Lo stile è quello tipico di Babilonia Teatri: asciutto ma schietto, sincero ma poetico. Seppure in una forma appena abbozzata e ancora primordiale (il testo in realtà è un work in progress), il breve reading descrive chiaramente la situazione di chi, avendo due madri o due padri, si sente come un animale al quale viene chiesto il proprio pedigree. Problemi di identità e di coscienza generano nuove domande alle quali non tutti e non sempre sono in grado di dare delle risposte adeguate. E il Garofano Verde è una rassegna che proprio per questo andrebbe tutelata e maggiormente sostenuta perché, soprattutto in questi anni un po’ bui, getta la giusta luce su una tematica di estrema importanza.

Quattro polli per otto persone uguale mezzo pollo a testa. Un calcolo semplice, di quelli che anni di scuola ci hanno insegnato a fare a mente, e i conti ecco che quadrano alla perfezione, consegnando ad ognuno la parte che gli spetta. Ma le divisioni nella vita reale, chissà perché, non tornano mai, sembrano sempre restituire uno scarto, un’assenza a cui non è possibile rimediare. Altro che scienza esatta, nell’algebra dei sentimenti le incognite, come tarli cocciuti, trovano comunque uno spazio per la proliferazione.

Enrico Castellani, di Babilonia Teatri, legge Pedigree per il pubblico del Garofano Verde, ed è in questa mancanza, in questo residuo di fondo, che va ad insinuarsi con la prima versione del suo testo, ancora in progress, concepito appositamente per la rassegna romana di teatro omosessuale giunta, ormai, alla sua ventitreesima edizione.

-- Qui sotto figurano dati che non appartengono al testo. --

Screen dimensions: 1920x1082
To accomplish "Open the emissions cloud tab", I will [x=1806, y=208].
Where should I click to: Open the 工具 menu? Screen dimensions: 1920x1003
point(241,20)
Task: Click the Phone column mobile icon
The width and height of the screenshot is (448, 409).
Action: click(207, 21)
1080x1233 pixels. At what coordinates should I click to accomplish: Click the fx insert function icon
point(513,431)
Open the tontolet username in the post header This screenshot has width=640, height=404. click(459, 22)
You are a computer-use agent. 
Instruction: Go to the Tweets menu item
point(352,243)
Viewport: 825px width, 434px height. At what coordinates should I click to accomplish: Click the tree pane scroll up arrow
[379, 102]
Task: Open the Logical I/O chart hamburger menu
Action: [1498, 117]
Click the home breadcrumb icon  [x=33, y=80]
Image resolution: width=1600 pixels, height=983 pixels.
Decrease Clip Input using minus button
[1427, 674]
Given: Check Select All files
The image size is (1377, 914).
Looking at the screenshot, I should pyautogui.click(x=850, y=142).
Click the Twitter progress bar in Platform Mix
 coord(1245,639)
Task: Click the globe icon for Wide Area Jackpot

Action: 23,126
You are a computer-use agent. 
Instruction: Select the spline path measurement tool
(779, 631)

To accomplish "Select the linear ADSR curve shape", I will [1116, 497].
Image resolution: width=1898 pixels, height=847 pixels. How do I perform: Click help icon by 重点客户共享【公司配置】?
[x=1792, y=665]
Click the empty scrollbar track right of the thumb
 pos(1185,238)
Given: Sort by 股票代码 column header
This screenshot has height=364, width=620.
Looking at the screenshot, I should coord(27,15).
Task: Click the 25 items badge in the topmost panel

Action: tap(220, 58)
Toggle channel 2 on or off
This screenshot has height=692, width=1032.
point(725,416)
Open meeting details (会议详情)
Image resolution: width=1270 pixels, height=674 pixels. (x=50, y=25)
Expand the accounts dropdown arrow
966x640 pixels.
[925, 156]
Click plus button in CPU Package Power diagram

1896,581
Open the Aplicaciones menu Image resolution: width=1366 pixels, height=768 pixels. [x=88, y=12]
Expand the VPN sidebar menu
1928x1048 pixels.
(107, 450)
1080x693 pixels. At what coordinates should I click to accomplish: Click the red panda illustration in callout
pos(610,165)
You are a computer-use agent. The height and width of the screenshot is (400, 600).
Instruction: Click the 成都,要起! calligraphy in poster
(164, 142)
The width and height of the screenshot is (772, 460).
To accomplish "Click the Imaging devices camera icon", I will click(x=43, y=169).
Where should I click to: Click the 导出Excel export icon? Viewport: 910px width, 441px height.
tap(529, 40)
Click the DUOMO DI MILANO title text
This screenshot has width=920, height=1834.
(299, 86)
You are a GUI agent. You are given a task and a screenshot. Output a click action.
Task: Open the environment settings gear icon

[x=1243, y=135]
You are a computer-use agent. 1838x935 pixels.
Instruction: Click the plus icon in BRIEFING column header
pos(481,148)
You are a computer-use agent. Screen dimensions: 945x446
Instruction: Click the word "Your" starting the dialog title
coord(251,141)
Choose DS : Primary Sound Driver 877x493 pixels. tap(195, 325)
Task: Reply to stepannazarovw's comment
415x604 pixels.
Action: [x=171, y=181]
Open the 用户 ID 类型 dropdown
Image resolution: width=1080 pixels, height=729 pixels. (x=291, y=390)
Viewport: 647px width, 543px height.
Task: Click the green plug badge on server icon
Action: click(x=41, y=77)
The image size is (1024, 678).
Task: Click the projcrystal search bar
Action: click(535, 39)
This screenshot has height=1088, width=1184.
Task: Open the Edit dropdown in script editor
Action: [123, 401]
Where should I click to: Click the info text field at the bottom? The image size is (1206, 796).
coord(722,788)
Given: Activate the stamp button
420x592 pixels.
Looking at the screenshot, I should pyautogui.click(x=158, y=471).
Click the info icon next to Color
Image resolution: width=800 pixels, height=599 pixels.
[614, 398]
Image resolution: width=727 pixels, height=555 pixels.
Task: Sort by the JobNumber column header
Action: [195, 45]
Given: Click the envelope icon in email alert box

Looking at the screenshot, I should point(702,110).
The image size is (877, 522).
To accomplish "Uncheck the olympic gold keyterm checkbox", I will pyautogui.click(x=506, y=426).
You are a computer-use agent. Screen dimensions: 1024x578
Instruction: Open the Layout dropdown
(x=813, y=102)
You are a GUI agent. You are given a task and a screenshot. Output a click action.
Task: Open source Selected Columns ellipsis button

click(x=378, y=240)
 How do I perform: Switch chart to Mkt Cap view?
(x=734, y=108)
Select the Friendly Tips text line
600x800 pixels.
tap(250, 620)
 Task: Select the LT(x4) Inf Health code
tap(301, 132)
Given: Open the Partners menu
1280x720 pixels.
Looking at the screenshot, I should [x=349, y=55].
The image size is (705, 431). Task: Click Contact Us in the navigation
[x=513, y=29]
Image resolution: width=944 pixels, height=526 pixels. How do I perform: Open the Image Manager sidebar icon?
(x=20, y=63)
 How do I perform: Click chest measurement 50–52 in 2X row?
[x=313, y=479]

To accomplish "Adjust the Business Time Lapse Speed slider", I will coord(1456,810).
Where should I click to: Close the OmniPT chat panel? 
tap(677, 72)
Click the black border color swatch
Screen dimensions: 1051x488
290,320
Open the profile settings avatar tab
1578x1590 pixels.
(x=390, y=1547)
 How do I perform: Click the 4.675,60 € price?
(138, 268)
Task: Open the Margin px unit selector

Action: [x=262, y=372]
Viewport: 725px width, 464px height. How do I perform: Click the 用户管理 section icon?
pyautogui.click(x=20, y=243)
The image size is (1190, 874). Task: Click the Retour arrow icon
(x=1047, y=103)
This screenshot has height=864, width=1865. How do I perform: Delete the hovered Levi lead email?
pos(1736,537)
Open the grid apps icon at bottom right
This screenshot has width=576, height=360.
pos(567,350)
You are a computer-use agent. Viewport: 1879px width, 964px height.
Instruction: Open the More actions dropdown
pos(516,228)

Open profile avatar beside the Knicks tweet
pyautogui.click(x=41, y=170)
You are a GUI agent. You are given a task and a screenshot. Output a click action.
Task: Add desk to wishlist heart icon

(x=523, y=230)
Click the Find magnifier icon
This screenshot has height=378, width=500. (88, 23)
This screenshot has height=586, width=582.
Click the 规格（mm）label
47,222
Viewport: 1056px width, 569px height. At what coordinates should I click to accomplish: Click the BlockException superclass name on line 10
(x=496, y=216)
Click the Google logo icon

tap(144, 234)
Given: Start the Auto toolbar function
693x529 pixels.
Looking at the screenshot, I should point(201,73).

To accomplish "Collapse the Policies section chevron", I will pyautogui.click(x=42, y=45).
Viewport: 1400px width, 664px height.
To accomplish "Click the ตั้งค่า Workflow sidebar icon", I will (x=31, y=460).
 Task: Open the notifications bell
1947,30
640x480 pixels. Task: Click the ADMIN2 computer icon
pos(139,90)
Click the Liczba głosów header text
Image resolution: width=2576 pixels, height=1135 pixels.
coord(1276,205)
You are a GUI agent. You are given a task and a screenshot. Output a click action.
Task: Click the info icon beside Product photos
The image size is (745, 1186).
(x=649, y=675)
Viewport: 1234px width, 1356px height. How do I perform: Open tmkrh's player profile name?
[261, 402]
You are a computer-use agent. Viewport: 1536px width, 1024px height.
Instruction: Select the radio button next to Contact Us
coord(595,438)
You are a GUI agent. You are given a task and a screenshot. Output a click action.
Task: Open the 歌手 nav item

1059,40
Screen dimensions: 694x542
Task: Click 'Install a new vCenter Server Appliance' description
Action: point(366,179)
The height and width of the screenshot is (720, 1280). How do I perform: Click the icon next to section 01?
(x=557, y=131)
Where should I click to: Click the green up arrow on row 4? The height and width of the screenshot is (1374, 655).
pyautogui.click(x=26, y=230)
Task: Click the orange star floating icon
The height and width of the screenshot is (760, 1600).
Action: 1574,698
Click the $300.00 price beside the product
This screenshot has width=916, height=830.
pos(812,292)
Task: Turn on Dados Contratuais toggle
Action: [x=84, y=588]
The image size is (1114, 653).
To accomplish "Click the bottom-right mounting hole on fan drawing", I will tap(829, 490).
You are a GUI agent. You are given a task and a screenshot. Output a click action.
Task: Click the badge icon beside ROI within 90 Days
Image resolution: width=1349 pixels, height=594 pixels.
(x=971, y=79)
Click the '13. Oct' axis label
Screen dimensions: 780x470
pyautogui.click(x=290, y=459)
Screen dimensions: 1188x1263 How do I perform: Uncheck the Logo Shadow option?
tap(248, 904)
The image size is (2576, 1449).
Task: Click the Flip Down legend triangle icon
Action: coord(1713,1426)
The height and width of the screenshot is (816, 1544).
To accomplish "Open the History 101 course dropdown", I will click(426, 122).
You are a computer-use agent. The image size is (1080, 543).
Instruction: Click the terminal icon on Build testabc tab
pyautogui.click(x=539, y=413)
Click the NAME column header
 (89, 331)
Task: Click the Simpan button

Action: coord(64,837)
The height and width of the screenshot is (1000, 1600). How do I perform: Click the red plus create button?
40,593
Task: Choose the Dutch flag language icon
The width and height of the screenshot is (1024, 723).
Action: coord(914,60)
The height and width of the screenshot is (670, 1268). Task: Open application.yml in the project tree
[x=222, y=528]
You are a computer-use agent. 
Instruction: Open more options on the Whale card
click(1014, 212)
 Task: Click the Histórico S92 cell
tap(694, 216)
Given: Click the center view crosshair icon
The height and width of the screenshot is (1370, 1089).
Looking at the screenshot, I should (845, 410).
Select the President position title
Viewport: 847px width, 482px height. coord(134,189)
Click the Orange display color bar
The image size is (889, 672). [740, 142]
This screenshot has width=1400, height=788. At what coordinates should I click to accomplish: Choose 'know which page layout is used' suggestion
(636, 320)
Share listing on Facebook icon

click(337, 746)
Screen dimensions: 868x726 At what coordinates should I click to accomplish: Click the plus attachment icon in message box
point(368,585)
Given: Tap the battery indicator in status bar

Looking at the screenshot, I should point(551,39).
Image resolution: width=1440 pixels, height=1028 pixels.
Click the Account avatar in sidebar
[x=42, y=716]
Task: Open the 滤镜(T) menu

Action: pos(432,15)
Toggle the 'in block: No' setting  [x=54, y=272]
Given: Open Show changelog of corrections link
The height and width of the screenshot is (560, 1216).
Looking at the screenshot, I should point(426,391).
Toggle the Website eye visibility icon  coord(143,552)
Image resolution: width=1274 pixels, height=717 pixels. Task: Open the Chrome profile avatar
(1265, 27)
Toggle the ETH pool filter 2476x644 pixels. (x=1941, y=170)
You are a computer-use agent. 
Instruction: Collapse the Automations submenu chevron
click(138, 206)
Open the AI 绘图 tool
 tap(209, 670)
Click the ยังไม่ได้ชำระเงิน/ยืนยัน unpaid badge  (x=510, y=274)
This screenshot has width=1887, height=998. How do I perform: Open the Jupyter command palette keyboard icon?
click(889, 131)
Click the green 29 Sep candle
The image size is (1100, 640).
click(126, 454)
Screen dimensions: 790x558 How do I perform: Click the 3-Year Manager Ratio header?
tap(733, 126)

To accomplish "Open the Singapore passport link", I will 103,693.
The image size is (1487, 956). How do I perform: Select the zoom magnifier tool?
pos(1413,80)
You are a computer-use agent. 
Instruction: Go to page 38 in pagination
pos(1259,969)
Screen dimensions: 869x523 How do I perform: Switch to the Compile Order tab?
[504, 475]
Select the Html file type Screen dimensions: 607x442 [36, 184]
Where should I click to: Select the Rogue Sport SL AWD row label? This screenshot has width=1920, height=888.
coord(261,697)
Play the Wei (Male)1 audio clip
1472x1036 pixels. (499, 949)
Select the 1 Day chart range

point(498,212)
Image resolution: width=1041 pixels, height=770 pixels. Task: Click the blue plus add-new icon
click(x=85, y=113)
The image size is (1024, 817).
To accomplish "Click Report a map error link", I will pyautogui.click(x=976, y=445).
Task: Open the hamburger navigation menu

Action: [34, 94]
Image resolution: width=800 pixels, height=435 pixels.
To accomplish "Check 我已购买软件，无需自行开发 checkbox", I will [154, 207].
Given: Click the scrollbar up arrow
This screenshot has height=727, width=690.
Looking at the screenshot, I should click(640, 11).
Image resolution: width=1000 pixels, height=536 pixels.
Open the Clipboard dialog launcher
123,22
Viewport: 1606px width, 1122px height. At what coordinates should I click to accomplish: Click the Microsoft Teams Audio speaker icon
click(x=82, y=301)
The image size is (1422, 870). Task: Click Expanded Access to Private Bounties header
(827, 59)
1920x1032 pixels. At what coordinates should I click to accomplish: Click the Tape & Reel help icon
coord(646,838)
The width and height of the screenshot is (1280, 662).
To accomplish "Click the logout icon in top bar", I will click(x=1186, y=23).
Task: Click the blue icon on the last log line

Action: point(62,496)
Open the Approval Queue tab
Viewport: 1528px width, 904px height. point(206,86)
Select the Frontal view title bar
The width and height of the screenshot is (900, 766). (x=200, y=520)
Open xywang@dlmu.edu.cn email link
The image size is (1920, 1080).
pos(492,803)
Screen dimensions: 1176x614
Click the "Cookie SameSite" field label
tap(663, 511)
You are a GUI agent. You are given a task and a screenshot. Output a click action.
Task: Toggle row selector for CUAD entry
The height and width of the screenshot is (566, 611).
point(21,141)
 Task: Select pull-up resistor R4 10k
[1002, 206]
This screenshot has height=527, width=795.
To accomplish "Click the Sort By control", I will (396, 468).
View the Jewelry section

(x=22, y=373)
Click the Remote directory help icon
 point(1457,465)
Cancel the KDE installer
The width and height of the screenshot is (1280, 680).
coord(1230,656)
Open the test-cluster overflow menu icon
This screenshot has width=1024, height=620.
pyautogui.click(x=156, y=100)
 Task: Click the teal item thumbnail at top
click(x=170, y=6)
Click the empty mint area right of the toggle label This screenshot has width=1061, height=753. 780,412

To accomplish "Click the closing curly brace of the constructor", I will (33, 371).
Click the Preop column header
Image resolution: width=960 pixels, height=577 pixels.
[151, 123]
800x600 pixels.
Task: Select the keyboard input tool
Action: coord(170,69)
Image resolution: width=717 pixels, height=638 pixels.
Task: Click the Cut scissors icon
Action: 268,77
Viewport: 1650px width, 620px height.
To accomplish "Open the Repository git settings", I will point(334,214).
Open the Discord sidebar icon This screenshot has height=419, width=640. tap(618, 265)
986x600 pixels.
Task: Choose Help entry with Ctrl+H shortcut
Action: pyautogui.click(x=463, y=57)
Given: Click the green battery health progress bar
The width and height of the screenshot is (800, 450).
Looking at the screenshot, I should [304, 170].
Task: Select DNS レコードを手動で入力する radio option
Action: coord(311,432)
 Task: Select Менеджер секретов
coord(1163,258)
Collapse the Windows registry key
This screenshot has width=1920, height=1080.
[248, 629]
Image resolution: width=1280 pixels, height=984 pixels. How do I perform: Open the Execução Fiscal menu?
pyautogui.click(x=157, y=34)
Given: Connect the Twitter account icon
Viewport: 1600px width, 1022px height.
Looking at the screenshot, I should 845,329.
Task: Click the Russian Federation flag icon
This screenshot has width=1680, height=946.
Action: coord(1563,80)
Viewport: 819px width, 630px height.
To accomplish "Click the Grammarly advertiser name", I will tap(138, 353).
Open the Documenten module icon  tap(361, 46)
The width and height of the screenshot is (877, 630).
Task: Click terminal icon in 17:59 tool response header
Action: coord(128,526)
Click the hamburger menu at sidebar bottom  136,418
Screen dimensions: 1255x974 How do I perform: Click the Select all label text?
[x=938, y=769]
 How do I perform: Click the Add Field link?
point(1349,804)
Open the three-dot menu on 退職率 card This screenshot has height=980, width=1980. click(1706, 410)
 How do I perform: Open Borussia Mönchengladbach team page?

In poltrona, luci soffuse, abiti comodi, iPad in mano, Castellani si fa scorrere fra le dita la storia di Simone e della sua famiglia allargata, con due madri di fatto, un padre donatore e cinque fratelli di sperma sparsi per il mondo ma riuniti insieme ogni Natale. Ed è proprio il genitore biologico, il presente/assente per antonomasia, il termine noto che non combacia nell’equazione imperfetta di questo paradigma, la parte che avanza e non si sa comporre, la metà di pollo che a Simone, fin dai problemi di matematica, è sempre stata indigesta. Perché è sulla sua pelle, nei tratti sconosciuti della sua fisionomia, nella coscienza di un’identità in fondo carente, che quel padre mai incontrato, eppur così presente, fa sentire la sua morsa di solitudine. In quest’abisso di incertezze, di desideri negati, di diritti e di consapevolezze che sono specchio del nostro tempo, Pedigree di Enrico Castellani mette piede con limpidezza, senza mai indugiare su sentimentalismi forzati, su rapide conclusioni, su ragionamenti fasulli. Scegliendo di raccontare con una disinvoltura che è cifra stilistica del linguaggio dei Babilonia, un linguaggio che si lascia attraversare, ed ascoltare, senza intoppi ma che non scivola via, rimane, nelle orecchie, sulla pelle, nel corpo, come una memoria anatomica che ferisce e colpisce per il peso di umanità che si porta dietro, nella poesia delle sue parole leggere.